Description of the task >>
Please return only the lines between the line with "Task: Click the maven-sample M avatar icon" and the final line of the entries, both included, and exclude pictures.

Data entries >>
◇ ◇ ◇

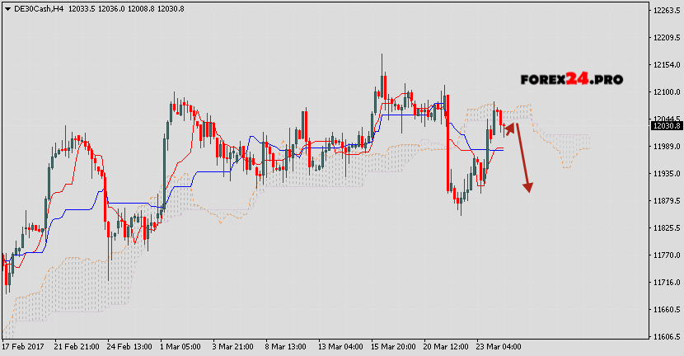Image resolution: width=684 pixels, height=356 pixels.
Task: Click the 12263.5 price axis label
Action: (x=665, y=11)
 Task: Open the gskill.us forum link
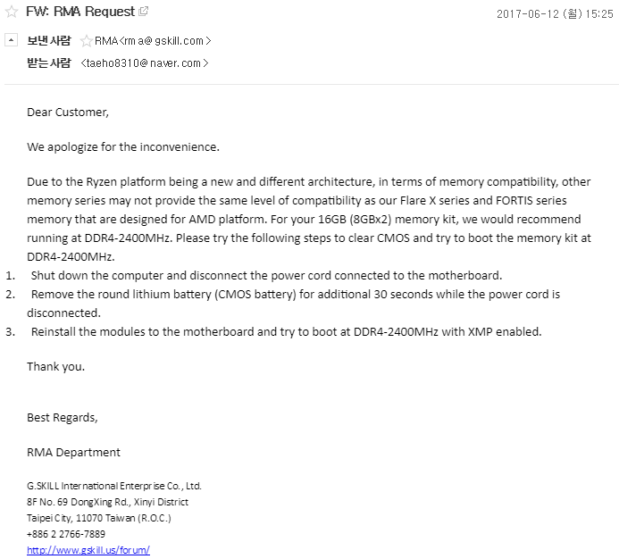click(88, 550)
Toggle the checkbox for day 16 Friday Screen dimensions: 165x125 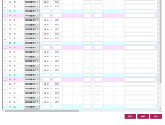coord(5,70)
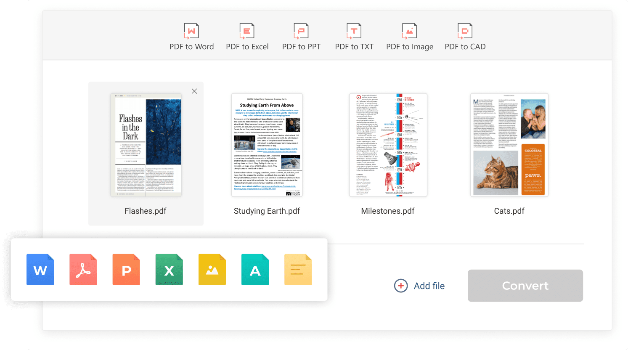
Task: Open the Studying Earth.pdf thumbnail
Action: pyautogui.click(x=267, y=145)
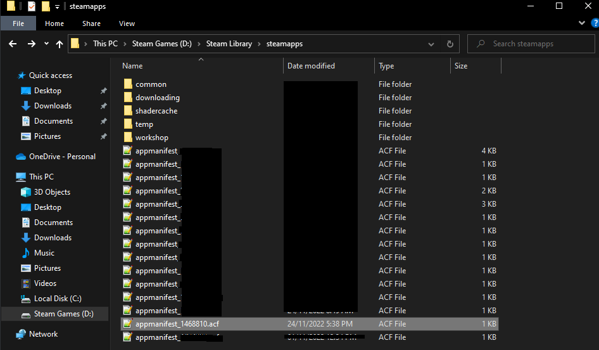The width and height of the screenshot is (599, 350).
Task: Select Local Disk (C:) in sidebar
Action: click(x=57, y=299)
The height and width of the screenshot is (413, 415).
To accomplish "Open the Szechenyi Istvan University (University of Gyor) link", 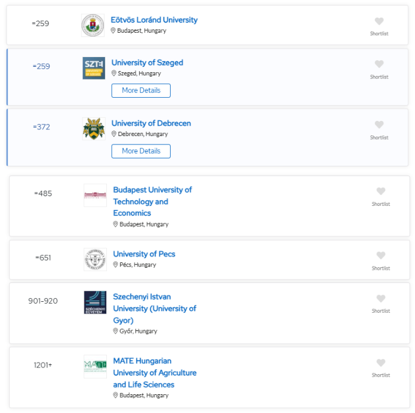I will [154, 309].
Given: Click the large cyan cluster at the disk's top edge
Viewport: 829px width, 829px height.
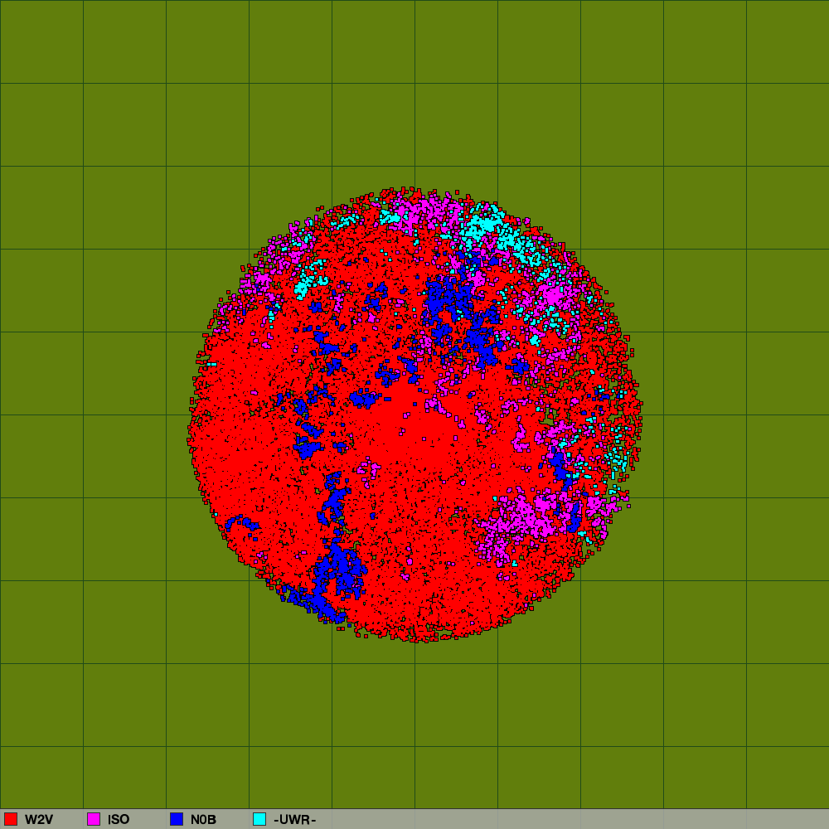Looking at the screenshot, I should [x=483, y=224].
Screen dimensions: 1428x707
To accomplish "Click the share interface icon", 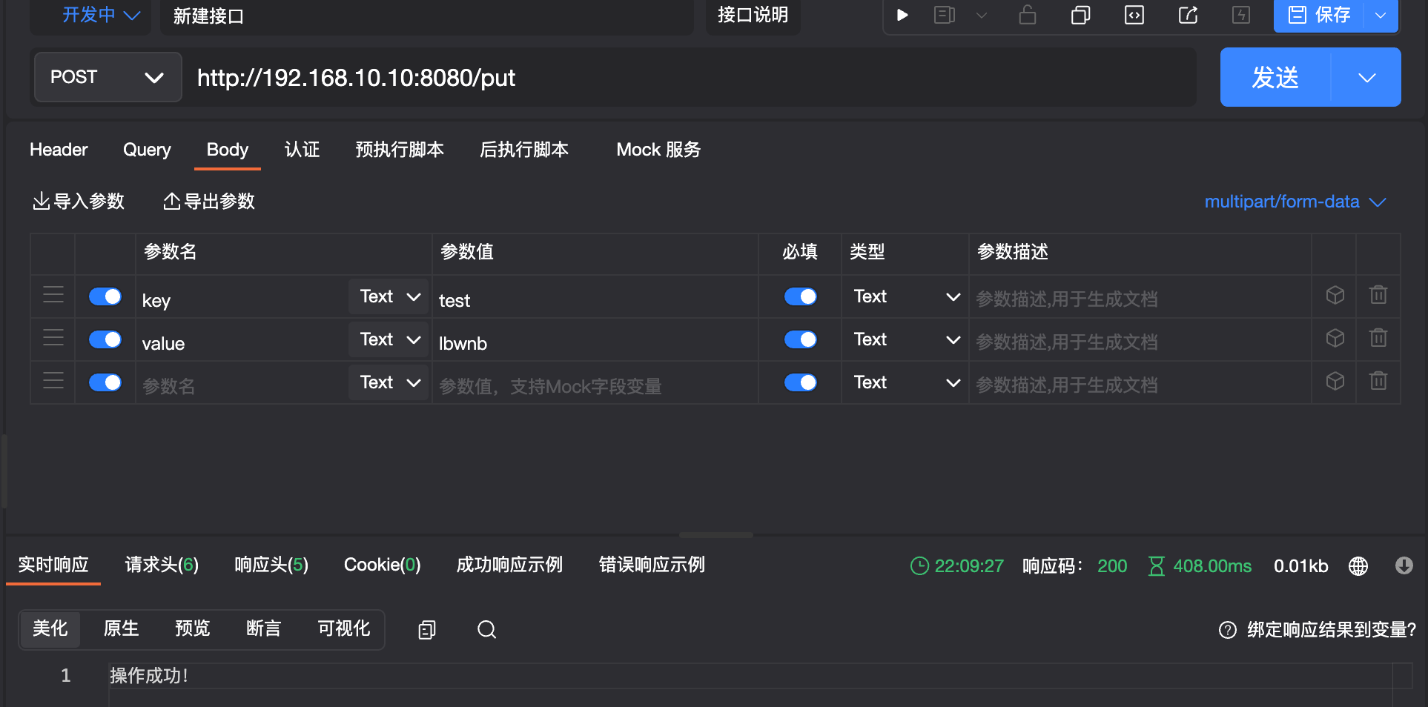I will tap(1188, 15).
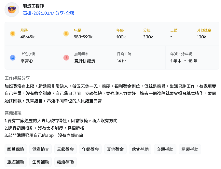Click the down arrow next to 1 年
Image resolution: width=221 pixels, height=169 pixels.
click(179, 61)
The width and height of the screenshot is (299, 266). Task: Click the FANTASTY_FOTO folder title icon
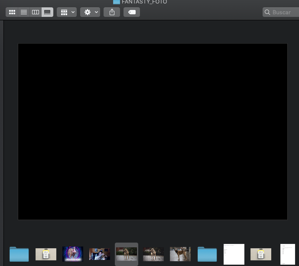tap(116, 2)
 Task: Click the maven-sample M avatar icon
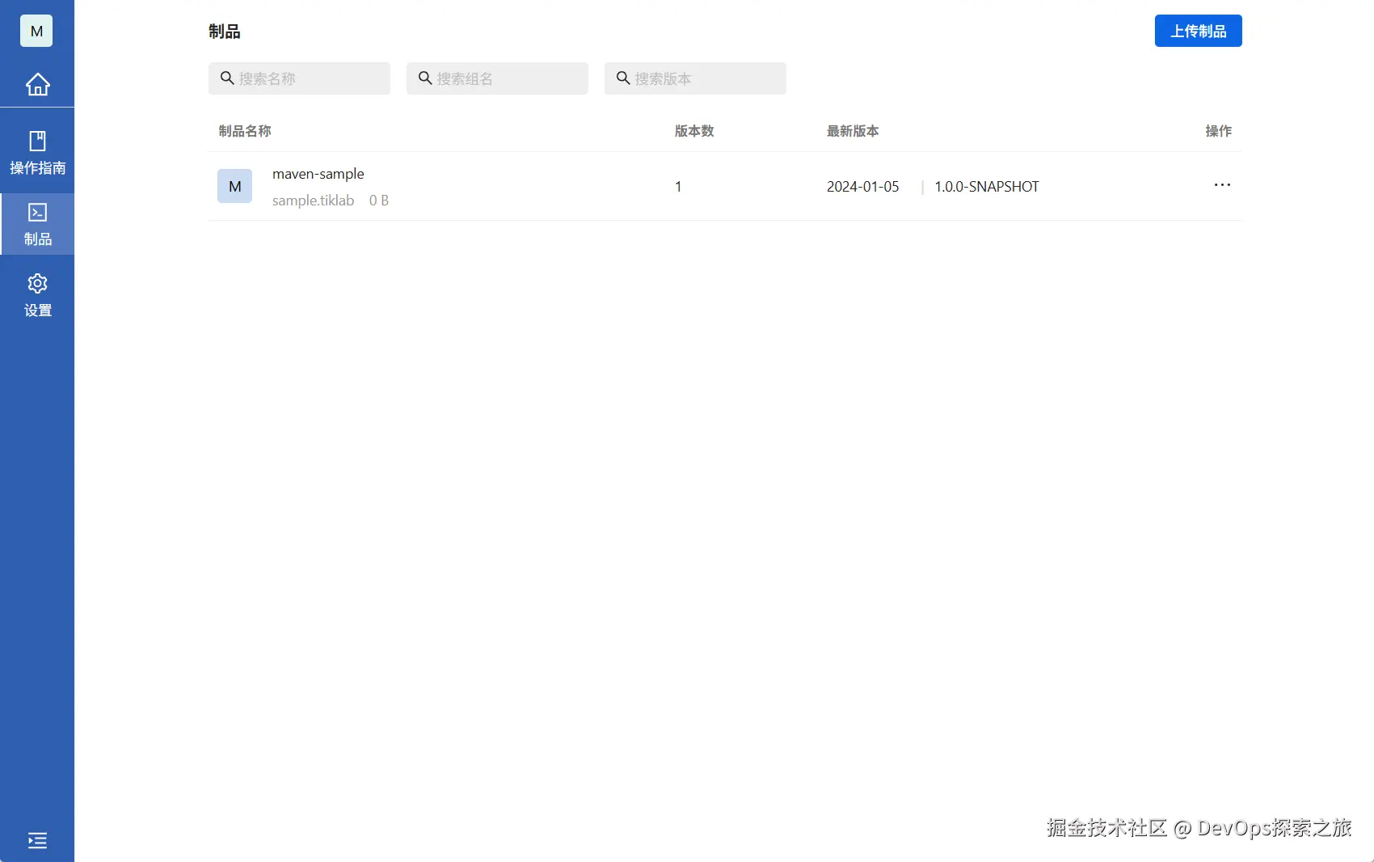coord(234,186)
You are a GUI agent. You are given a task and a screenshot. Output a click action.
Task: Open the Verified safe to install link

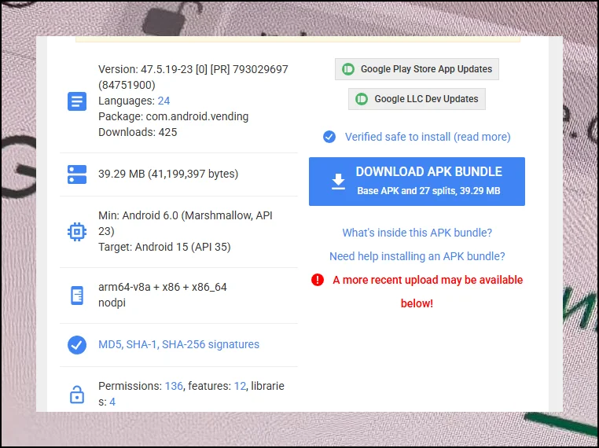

◇ ◇ ◇

Your solution >>
 Task: Click the maven-sample M avatar icon
coord(234,186)
You are a GUI agent. You are given a task and a screenshot. Output a click action.
Task: Open the Verified safe to install link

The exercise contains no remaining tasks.